→ TASK INSTRUCTIONS: Each entry that follows must be output without any deviation.

→ Records excerpted from a collection:
*** Block opens ***
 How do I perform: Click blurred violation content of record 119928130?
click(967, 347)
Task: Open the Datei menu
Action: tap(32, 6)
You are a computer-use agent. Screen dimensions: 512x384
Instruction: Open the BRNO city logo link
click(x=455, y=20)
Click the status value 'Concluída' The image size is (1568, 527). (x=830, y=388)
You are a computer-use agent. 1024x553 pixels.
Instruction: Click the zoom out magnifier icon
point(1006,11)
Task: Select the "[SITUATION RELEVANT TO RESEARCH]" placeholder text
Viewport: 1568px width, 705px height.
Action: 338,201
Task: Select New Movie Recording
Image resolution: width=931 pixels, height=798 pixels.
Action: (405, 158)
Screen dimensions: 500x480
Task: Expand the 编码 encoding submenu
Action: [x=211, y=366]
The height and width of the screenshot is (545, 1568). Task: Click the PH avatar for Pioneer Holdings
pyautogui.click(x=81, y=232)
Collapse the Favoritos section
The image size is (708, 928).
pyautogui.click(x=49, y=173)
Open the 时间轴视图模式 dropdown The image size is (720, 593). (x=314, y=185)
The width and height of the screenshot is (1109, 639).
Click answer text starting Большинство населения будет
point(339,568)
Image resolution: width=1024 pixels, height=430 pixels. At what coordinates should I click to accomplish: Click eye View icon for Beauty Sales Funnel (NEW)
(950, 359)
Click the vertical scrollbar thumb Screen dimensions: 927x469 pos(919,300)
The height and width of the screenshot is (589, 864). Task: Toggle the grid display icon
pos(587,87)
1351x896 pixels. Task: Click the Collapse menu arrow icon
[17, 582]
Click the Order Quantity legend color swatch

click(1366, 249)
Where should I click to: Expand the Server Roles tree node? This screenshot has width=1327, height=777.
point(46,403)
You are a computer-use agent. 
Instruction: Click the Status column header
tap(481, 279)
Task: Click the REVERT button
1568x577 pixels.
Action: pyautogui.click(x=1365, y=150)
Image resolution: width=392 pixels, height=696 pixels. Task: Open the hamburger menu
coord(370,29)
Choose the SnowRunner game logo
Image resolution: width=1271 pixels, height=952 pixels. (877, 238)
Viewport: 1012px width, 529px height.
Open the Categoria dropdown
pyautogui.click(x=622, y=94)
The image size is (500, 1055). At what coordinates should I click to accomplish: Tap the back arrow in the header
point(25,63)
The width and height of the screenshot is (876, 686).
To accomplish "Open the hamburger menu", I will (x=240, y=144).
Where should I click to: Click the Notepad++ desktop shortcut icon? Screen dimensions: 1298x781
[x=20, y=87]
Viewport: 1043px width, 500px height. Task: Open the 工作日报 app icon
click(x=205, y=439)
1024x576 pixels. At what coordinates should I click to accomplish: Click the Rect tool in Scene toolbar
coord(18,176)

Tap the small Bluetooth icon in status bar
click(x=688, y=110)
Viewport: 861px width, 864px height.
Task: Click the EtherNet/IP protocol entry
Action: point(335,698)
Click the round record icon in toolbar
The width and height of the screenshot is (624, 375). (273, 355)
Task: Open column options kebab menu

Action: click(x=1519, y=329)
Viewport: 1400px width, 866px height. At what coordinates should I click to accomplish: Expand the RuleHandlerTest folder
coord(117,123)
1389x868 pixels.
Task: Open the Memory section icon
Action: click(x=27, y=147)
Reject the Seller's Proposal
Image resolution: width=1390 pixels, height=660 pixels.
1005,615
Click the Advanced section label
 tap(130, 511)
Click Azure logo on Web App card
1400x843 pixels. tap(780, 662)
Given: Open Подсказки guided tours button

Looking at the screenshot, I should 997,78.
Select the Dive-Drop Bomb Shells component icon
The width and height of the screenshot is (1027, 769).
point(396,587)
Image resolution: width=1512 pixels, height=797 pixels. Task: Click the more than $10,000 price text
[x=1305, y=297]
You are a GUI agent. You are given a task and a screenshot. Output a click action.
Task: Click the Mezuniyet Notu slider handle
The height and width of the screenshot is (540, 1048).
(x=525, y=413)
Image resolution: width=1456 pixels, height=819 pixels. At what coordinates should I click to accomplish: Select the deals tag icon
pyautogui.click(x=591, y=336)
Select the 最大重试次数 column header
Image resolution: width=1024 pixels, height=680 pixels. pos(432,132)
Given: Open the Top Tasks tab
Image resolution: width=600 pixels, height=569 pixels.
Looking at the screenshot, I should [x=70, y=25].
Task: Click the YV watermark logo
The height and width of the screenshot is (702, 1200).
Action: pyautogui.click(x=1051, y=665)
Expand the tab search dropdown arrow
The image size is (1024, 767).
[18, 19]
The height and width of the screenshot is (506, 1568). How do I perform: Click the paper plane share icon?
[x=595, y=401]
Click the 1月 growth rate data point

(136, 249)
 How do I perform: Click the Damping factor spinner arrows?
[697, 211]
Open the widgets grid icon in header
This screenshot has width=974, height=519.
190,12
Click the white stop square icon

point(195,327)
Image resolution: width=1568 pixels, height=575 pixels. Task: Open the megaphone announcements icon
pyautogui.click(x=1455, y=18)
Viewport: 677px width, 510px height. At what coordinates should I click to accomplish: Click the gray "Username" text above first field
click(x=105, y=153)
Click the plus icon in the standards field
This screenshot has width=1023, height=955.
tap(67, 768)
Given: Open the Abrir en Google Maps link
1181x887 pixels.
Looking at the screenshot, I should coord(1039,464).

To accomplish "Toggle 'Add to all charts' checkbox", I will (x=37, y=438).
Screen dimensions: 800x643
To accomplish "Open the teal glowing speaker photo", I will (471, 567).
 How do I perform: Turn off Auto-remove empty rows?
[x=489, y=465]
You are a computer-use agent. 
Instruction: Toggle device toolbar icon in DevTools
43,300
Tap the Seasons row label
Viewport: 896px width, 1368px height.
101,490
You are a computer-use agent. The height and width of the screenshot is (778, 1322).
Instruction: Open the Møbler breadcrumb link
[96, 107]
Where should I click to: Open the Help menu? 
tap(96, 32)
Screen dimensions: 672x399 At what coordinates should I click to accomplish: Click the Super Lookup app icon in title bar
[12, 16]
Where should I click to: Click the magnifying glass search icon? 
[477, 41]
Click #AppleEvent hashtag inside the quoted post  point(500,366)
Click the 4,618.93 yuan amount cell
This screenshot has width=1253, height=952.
*** Block closes ***
→ EXERCISE RESULT:
 How do I perform: Click blurred violation content of record 119928130?
click(967, 347)
Task: Open the Datei menu
Action: tap(32, 6)
You are a computer-use agent. Screen dimensions: 512x384
Instruction: Open the BRNO city logo link
click(x=455, y=20)
Click the status value 'Concluída' The image size is (1568, 527). (x=830, y=388)
You are a computer-use agent. 1024x553 pixels.
Instruction: Click the zoom out magnifier icon
point(1006,11)
Task: Select the "[SITUATION RELEVANT TO RESEARCH]" placeholder text
Viewport: 1568px width, 705px height.
Action: 338,201
Task: Select New Movie Recording
Image resolution: width=931 pixels, height=798 pixels.
Action: (405, 158)
Screen dimensions: 500x480
Task: Expand the 编码 encoding submenu
Action: [x=211, y=366]
The height and width of the screenshot is (545, 1568). Task: Click the PH avatar for Pioneer Holdings
pyautogui.click(x=81, y=232)
Collapse the Favoritos section
The image size is (708, 928).
pyautogui.click(x=49, y=173)
Open the 时间轴视图模式 dropdown The image size is (720, 593). (x=314, y=185)
The width and height of the screenshot is (1109, 639).
Click answer text starting Большинство населения будет
point(339,568)
Image resolution: width=1024 pixels, height=430 pixels. At what coordinates should I click to accomplish: Click eye View icon for Beauty Sales Funnel (NEW)
(950, 359)
Click the vertical scrollbar thumb Screen dimensions: 927x469 pos(919,300)
The height and width of the screenshot is (589, 864). Task: Toggle the grid display icon
pos(587,87)
1351x896 pixels. Task: Click the Collapse menu arrow icon
[17, 582]
Click the Order Quantity legend color swatch

click(1366, 249)
Where should I click to: Expand the Server Roles tree node? This screenshot has width=1327, height=777.
point(46,403)
You are a computer-use agent. 
Instruction: Click the Status column header
tap(481, 279)
Task: Click the REVERT button
1568x577 pixels.
Action: pyautogui.click(x=1365, y=150)
Image resolution: width=392 pixels, height=696 pixels. Task: Open the hamburger menu
coord(370,29)
Choose the SnowRunner game logo
Image resolution: width=1271 pixels, height=952 pixels. (877, 238)
Viewport: 1012px width, 529px height.
Open the Categoria dropdown
pyautogui.click(x=622, y=94)
The image size is (500, 1055). At what coordinates should I click to accomplish: Tap the back arrow in the header
point(25,63)
The width and height of the screenshot is (876, 686).
To accomplish "Open the hamburger menu", I will (x=240, y=144).
Where should I click to: Click the Notepad++ desktop shortcut icon? Screen dimensions: 1298x781
[x=20, y=87]
Viewport: 1043px width, 500px height. Task: Open the 工作日报 app icon
click(x=205, y=439)
1024x576 pixels. At what coordinates should I click to accomplish: Click the Rect tool in Scene toolbar
coord(18,176)

Tap the small Bluetooth icon in status bar
click(x=688, y=110)
Viewport: 861px width, 864px height.
Task: Click the EtherNet/IP protocol entry
Action: point(335,698)
Click the round record icon in toolbar
The width and height of the screenshot is (624, 375). (273, 355)
Task: Open column options kebab menu

Action: click(x=1519, y=329)
Viewport: 1400px width, 866px height. At what coordinates should I click to accomplish: Expand the RuleHandlerTest folder
coord(117,123)
1389x868 pixels.
Task: Open the Memory section icon
Action: click(x=27, y=147)
Reject the Seller's Proposal
Image resolution: width=1390 pixels, height=660 pixels.
1005,615
Click the Advanced section label
 tap(130, 511)
Click Azure logo on Web App card
1400x843 pixels. tap(780, 662)
Given: Open Подсказки guided tours button

Looking at the screenshot, I should 997,78.
Select the Dive-Drop Bomb Shells component icon
The width and height of the screenshot is (1027, 769).
point(396,587)
Image resolution: width=1512 pixels, height=797 pixels. Task: Click the more than $10,000 price text
[x=1305, y=297]
You are a GUI agent. You are given a task and a screenshot. Output a click action.
Task: Click the Mezuniyet Notu slider handle
The height and width of the screenshot is (540, 1048).
(x=525, y=413)
Image resolution: width=1456 pixels, height=819 pixels. At what coordinates should I click to accomplish: Select the deals tag icon
pyautogui.click(x=591, y=336)
Select the 最大重试次数 column header
Image resolution: width=1024 pixels, height=680 pixels. pos(432,132)
Given: Open the Top Tasks tab
Image resolution: width=600 pixels, height=569 pixels.
Looking at the screenshot, I should [x=70, y=25].
Task: Click the YV watermark logo
The height and width of the screenshot is (702, 1200).
Action: pyautogui.click(x=1051, y=665)
Expand the tab search dropdown arrow
The image size is (1024, 767).
[18, 19]
The height and width of the screenshot is (506, 1568). How do I perform: Click the paper plane share icon?
[x=595, y=401]
Click the 1月 growth rate data point

(136, 249)
 How do I perform: Click the Damping factor spinner arrows?
[697, 211]
Open the widgets grid icon in header
This screenshot has width=974, height=519.
190,12
Click the white stop square icon

point(195,327)
Image resolution: width=1568 pixels, height=575 pixels. Task: Open the megaphone announcements icon
pyautogui.click(x=1455, y=18)
Viewport: 677px width, 510px height. At what coordinates should I click to accomplish: Click the gray "Username" text above first field
click(x=105, y=153)
Click the plus icon in the standards field
This screenshot has width=1023, height=955.
tap(67, 768)
Given: Open the Abrir en Google Maps link
1181x887 pixels.
Looking at the screenshot, I should coord(1039,464).

To accomplish "Toggle 'Add to all charts' checkbox", I will (x=37, y=438).
Screen dimensions: 800x643
To accomplish "Open the teal glowing speaker photo", I will (471, 567).
 How do I perform: Turn off Auto-remove empty rows?
[x=489, y=465]
You are a computer-use agent. 
Instruction: Toggle device toolbar icon in DevTools
43,300
Tap the Seasons row label
Viewport: 896px width, 1368px height.
101,490
You are a computer-use agent. The height and width of the screenshot is (778, 1322).
Instruction: Open the Møbler breadcrumb link
[96, 107]
Where should I click to: Open the Help menu? 
tap(96, 32)
Screen dimensions: 672x399 At what coordinates should I click to accomplish: Click the Super Lookup app icon in title bar
[12, 16]
Where should I click to: Click the magnifying glass search icon? 
[477, 41]
Click #AppleEvent hashtag inside the quoted post  point(500,366)
Click the 4,618.93 yuan amount cell
This screenshot has width=1253, height=952.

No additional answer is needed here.